Task data START

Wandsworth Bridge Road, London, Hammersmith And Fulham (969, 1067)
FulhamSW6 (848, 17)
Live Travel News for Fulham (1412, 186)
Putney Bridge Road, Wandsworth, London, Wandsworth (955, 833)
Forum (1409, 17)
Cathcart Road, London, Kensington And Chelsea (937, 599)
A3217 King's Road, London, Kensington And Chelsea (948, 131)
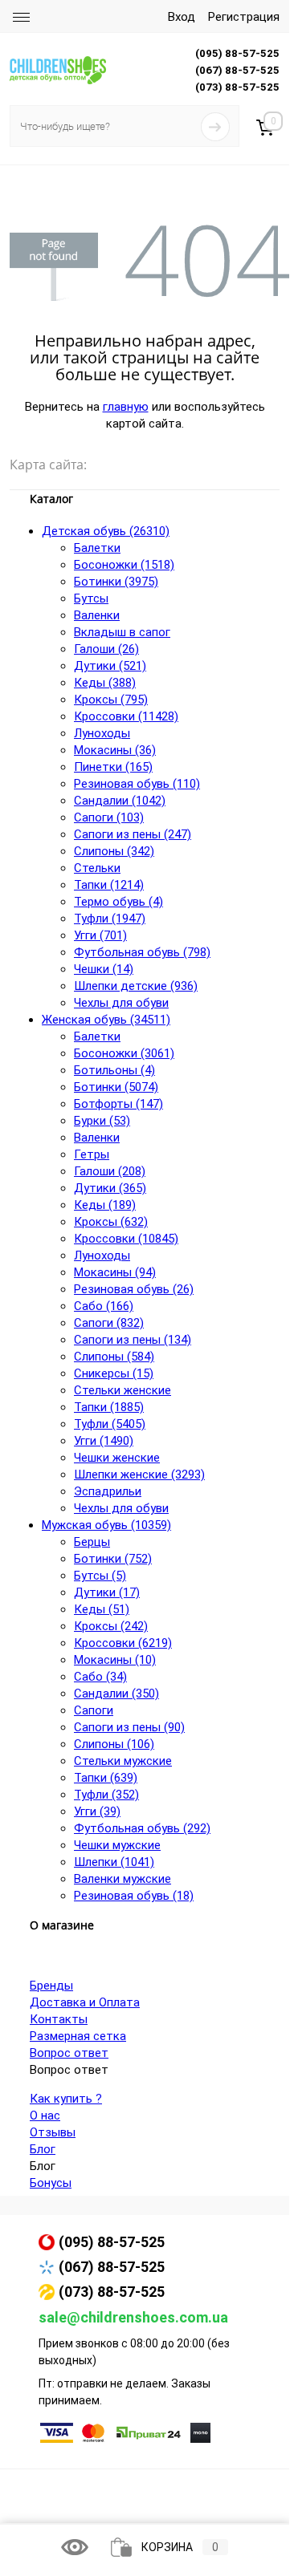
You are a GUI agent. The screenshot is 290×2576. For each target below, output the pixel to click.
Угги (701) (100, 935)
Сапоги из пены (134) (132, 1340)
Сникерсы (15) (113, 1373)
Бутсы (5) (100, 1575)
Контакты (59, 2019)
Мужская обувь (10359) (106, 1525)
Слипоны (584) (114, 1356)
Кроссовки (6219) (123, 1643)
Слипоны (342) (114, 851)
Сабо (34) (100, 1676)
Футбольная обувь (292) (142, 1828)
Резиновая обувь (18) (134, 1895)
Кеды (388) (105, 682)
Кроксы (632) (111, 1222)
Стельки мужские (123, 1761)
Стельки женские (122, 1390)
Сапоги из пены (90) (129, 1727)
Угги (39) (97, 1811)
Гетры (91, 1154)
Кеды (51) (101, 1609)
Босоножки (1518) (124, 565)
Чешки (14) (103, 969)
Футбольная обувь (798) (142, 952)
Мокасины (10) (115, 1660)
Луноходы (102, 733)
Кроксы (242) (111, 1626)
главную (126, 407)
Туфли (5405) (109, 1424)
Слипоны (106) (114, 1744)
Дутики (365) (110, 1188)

Task data END

Instructions to follow:
Retype the listing exactly. Leave the pictures out.

Response to this task:
Wandsworth Bridge Road, London, Hammersmith And Fulham (969, 1067)
FulhamSW6 (848, 17)
Live Travel News for Fulham (1412, 186)
Putney Bridge Road, Wandsworth, London, Wandsworth (955, 833)
Forum (1409, 17)
Cathcart Road, London, Kensington And Chelsea (937, 599)
A3217 King's Road, London, Kensington And Chelsea (948, 131)
You are a GUI agent. The screenshot is 290×2576. For each target below, output the pixel to click.
Угги (701) (100, 935)
Сапоги из пены (134) (132, 1340)
Сникерсы (15) (113, 1373)
Бутсы (5) (100, 1575)
Контакты (59, 2019)
Мужская обувь (10359) (106, 1525)
Слипоны (584) (114, 1356)
Кроссовки (6219) (123, 1643)
Слипоны (342) (114, 851)
Сабо (34) (100, 1676)
Футбольная обувь (292) (142, 1828)
Резиновая обувь (18) (134, 1895)
Кеды (388) (105, 682)
Кроксы (632) (111, 1222)
Стельки мужские (123, 1761)
Стельки женские (122, 1390)
Сапоги из пены (90) (129, 1727)
Угги (39) (97, 1811)
Гетры (91, 1154)
Кеды (51) (101, 1609)
Босоножки (1518) (124, 565)
Чешки (14) (103, 969)
Футбольная обувь (798) (142, 952)
Мокасины (10) (115, 1660)
Луноходы (102, 733)
Кроксы (242) (111, 1626)
главную (126, 407)
Туфли (5405) (109, 1424)
Слипоны (106) (114, 1744)
Дутики (365) (110, 1188)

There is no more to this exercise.